[Opening SUPPLIED INFORMATION section]

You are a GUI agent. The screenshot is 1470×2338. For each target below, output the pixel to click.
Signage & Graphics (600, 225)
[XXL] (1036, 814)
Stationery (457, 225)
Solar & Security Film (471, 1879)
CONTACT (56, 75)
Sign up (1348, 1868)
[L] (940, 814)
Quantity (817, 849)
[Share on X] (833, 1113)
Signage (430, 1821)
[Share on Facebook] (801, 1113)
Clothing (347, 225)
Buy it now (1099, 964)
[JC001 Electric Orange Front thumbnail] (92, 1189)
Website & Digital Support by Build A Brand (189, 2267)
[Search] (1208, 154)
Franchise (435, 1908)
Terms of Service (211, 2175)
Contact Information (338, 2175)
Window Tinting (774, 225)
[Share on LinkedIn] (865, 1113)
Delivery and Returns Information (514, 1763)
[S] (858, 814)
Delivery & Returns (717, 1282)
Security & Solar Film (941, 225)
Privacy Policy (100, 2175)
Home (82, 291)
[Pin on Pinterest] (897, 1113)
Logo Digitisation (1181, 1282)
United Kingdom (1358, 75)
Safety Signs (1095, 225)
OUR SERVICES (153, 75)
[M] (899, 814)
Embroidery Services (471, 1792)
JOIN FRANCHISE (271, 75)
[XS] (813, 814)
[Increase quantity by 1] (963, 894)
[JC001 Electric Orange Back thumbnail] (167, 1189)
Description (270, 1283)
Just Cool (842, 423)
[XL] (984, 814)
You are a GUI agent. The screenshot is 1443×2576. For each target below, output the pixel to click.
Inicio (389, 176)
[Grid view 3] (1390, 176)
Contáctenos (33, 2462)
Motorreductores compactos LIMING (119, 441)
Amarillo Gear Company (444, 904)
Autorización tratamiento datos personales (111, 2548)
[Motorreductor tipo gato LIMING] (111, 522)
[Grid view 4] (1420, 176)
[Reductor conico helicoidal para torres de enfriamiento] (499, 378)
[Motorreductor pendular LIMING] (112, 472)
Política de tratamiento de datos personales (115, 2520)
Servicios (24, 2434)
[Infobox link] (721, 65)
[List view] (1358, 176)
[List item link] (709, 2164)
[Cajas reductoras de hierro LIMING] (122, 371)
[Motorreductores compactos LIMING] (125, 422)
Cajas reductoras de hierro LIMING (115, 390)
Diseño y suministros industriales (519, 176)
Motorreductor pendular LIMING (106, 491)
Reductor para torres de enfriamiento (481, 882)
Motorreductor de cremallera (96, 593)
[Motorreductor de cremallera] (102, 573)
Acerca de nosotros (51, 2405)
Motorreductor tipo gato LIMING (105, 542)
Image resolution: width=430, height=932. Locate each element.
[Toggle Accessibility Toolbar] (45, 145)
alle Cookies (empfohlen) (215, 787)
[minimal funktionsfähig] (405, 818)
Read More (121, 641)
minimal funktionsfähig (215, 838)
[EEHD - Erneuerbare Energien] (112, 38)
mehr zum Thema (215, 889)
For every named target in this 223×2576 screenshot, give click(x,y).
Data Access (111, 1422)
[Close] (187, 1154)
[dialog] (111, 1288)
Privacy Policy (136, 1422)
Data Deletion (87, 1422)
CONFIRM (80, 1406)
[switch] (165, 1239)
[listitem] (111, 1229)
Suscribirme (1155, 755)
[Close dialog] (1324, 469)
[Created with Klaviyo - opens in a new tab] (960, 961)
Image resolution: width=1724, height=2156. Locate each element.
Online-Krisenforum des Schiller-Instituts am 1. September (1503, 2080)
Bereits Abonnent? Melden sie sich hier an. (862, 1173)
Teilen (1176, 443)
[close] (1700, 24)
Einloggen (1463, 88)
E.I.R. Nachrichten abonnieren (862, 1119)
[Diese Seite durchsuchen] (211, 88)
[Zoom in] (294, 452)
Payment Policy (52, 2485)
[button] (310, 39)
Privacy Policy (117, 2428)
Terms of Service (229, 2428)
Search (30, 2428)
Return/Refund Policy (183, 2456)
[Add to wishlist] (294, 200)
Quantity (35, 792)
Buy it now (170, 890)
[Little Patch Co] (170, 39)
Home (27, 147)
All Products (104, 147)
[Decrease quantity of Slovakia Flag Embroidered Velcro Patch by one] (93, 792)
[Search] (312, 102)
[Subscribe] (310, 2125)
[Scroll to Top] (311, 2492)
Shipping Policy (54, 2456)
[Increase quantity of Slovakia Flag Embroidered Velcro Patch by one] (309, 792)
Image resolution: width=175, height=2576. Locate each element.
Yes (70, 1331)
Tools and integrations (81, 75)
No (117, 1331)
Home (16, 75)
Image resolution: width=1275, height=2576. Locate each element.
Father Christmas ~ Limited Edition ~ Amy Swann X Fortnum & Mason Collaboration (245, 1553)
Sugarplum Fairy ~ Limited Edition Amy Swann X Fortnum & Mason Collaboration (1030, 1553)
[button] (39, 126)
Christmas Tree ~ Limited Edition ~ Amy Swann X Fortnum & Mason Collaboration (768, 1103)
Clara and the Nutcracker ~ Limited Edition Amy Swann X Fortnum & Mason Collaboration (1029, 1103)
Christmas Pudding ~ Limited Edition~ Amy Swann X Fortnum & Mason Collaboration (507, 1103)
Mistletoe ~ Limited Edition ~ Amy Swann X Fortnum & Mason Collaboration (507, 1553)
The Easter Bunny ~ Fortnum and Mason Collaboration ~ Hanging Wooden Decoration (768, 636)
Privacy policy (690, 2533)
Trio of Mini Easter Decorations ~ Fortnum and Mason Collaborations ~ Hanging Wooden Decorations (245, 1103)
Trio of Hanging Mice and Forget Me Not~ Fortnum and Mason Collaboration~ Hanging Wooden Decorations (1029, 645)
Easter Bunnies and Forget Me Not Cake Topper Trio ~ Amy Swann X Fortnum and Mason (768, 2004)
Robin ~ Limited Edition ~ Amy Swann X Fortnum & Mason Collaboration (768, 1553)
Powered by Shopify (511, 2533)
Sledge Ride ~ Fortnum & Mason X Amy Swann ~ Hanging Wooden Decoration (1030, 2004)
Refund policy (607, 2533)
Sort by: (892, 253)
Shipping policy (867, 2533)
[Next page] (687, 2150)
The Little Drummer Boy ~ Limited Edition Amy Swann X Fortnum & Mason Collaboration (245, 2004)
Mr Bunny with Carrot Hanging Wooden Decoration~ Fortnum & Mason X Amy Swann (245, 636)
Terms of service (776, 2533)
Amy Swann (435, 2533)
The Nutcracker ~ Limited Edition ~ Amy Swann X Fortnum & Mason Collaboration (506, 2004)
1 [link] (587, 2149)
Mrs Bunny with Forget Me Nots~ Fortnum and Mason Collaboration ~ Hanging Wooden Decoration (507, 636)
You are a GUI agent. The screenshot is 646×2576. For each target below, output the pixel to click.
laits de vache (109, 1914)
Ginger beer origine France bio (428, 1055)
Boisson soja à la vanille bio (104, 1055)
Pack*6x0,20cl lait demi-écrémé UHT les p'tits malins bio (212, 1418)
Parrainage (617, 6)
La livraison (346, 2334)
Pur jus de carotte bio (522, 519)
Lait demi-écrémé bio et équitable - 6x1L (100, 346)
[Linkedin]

[Closing SUPPLIED INFORMATION section]

#### [TASK DIRECTIONS]
Set down all of the entries again, keeping every line exactly as it is.

#### [YOUR SOLUTION]
You are a GUI agent. The screenshot is 1470×2338. For each target below, output the pixel to click.
Signage & Graphics (600, 225)
[XXL] (1036, 814)
Stationery (457, 225)
Solar & Security Film (471, 1879)
CONTACT (56, 75)
Sign up (1348, 1868)
[L] (940, 814)
Quantity (817, 849)
[Share on X] (833, 1113)
Signage (430, 1821)
[Share on Facebook] (801, 1113)
Clothing (347, 225)
Buy it now (1099, 964)
[JC001 Electric Orange Front thumbnail] (92, 1189)
Website & Digital Support by Build A Brand (189, 2267)
[Search] (1208, 154)
Franchise (435, 1908)
Terms of Service (211, 2175)
Contact Information (338, 2175)
Window Tinting (774, 225)
[Share on LinkedIn] (865, 1113)
Delivery and Returns Information (514, 1763)
[S] (858, 814)
Delivery & Returns (717, 1282)
Security & Solar Film (941, 225)
Privacy Policy (100, 2175)
Home (82, 291)
[Pin on Pinterest] (897, 1113)
Logo Digitisation (1181, 1282)
United Kingdom (1358, 75)
Safety Signs (1095, 225)
OUR SERVICES (153, 75)
[M] (899, 814)
Embroidery Services (471, 1792)
JOIN FRANCHISE (271, 75)
[XS] (813, 814)
[Increase quantity by 1] (963, 894)
[JC001 Electric Orange Back thumbnail] (167, 1189)
Description (270, 1283)
Just Cool (842, 423)
[XL] (984, 814)
You are a GUI agent. The screenshot is 1443×2576. For each target below, output the pixel to click.
Inicio (389, 176)
[Grid view 3] (1390, 176)
Contáctenos (33, 2462)
Motorreductores compactos LIMING (119, 441)
Amarillo Gear Company (444, 904)
Autorización tratamiento datos personales (111, 2548)
[Motorreductor tipo gato LIMING] (111, 522)
[Grid view 4] (1420, 176)
[Reductor conico helicoidal para torres de enfriamiento] (499, 378)
[Motorreductor pendular LIMING] (112, 472)
Política de tratamiento de datos personales (115, 2520)
Servicios (24, 2434)
[Infobox link] (721, 65)
[List view] (1358, 176)
[List item link] (709, 2164)
[Cajas reductoras de hierro LIMING] (122, 371)
[Motorreductores compactos LIMING] (125, 422)
Cajas reductoras de hierro LIMING (115, 390)
Diseño y suministros industriales (519, 176)
Motorreductor pendular LIMING (106, 491)
Reductor para torres de enfriamiento (481, 882)
Motorreductor de cremallera (96, 593)
[Motorreductor de cremallera] (102, 573)
Acerca de nosotros (51, 2405)
Motorreductor tipo gato LIMING (105, 542)
Image resolution: width=430, height=932. Locate each element.
[Toggle Accessibility Toolbar] (45, 145)
alle Cookies (empfohlen) (215, 787)
[minimal funktionsfähig] (405, 818)
Read More (121, 641)
minimal funktionsfähig (215, 838)
[EEHD - Erneuerbare Energien] (112, 38)
mehr zum Thema (215, 889)
For every named target in this 223×2576 screenshot, give click(x,y).
Data Access (111, 1422)
[Close] (187, 1154)
[dialog] (111, 1288)
Privacy Policy (136, 1422)
Data Deletion (87, 1422)
CONFIRM (80, 1406)
[switch] (165, 1239)
[listitem] (111, 1229)
Suscribirme (1155, 755)
[Close dialog] (1324, 469)
[Created with Klaviyo - opens in a new tab] (960, 961)
Image resolution: width=1724, height=2156. Locate each element.
Online-Krisenforum des Schiller-Instituts am 1. September (1503, 2080)
Bereits Abonnent? Melden sie sich hier an. (862, 1173)
Teilen (1176, 443)
[close] (1700, 24)
Einloggen (1463, 88)
E.I.R. Nachrichten abonnieren (862, 1119)
[Diese Seite durchsuchen] (211, 88)
[Zoom in] (294, 452)
Payment Policy (52, 2485)
[button] (310, 39)
Privacy Policy (117, 2428)
Terms of Service (229, 2428)
Search (30, 2428)
Return/Refund Policy (183, 2456)
[Add to wishlist] (294, 200)
Quantity (35, 792)
Buy it now (170, 890)
[Little Patch Co] (170, 39)
Home (27, 147)
All Products (104, 147)
[Decrease quantity of Slovakia Flag Embroidered Velcro Patch by one] (93, 792)
[Search] (312, 102)
[Subscribe] (310, 2125)
[Scroll to Top] (311, 2492)
Shipping Policy (54, 2456)
[Increase quantity of Slovakia Flag Embroidered Velcro Patch by one] (309, 792)
Image resolution: width=175, height=2576. Locate each element.
Yes (70, 1331)
Tools and integrations (81, 75)
No (117, 1331)
Home (16, 75)
Image resolution: width=1275, height=2576. Locate each element.
Father Christmas ~ Limited Edition ~ Amy Swann X Fortnum & Mason Collaboration (245, 1553)
Sugarplum Fairy ~ Limited Edition Amy Swann X Fortnum & Mason Collaboration (1030, 1553)
[button] (39, 126)
Christmas Tree ~ Limited Edition ~ Amy Swann X Fortnum & Mason Collaboration (768, 1103)
Clara and the Nutcracker ~ Limited Edition Amy Swann X Fortnum & Mason Collaboration (1029, 1103)
Christmas Pudding ~ Limited Edition~ Amy Swann X Fortnum & Mason Collaboration (507, 1103)
Mistletoe ~ Limited Edition ~ Amy Swann X Fortnum & Mason Collaboration (507, 1553)
The Easter Bunny ~ Fortnum and Mason Collaboration ~ Hanging Wooden Decoration (768, 636)
Privacy policy (690, 2533)
Trio of Mini Easter Decorations ~ Fortnum and Mason Collaborations ~ Hanging Wooden Decorations (245, 1103)
Trio of Hanging Mice and Forget Me Not~ Fortnum and Mason Collaboration~ Hanging Wooden Decorations (1029, 645)
Easter Bunnies and Forget Me Not Cake Topper Trio ~ Amy Swann X Fortnum and Mason (768, 2004)
Robin ~ Limited Edition ~ Amy Swann X Fortnum & Mason Collaboration (768, 1553)
Powered by Shopify (511, 2533)
Sledge Ride ~ Fortnum & Mason X Amy Swann ~ Hanging Wooden Decoration (1030, 2004)
Refund policy (607, 2533)
Sort by: (892, 253)
Shipping policy (867, 2533)
[Next page] (687, 2150)
The Little Drummer Boy ~ Limited Edition Amy Swann X Fortnum & Mason Collaboration (245, 2004)
Mr Bunny with Carrot Hanging Wooden Decoration~ Fortnum & Mason X Amy Swann (245, 636)
Terms of service (776, 2533)
Amy Swann (435, 2533)
The Nutcracker ~ Limited Edition ~ Amy Swann X Fortnum & Mason Collaboration (506, 2004)
1 [link] (587, 2149)
Mrs Bunny with Forget Me Nots~ Fortnum and Mason Collaboration ~ Hanging Wooden Decoration (507, 636)
You are a GUI agent. The screenshot is 646×2576. For each target below, output the pixel to click.
laits de vache (109, 1914)
Ginger beer origine France bio (428, 1055)
Boisson soja à la vanille bio (104, 1055)
Pack*6x0,20cl lait demi-écrémé UHT les p'tits malins bio (212, 1418)
Parrainage (617, 6)
La livraison (346, 2334)
Pur jus de carotte bio (522, 519)
Lait demi-écrémé bio et équitable - 6x1L (100, 346)
[Linkedin]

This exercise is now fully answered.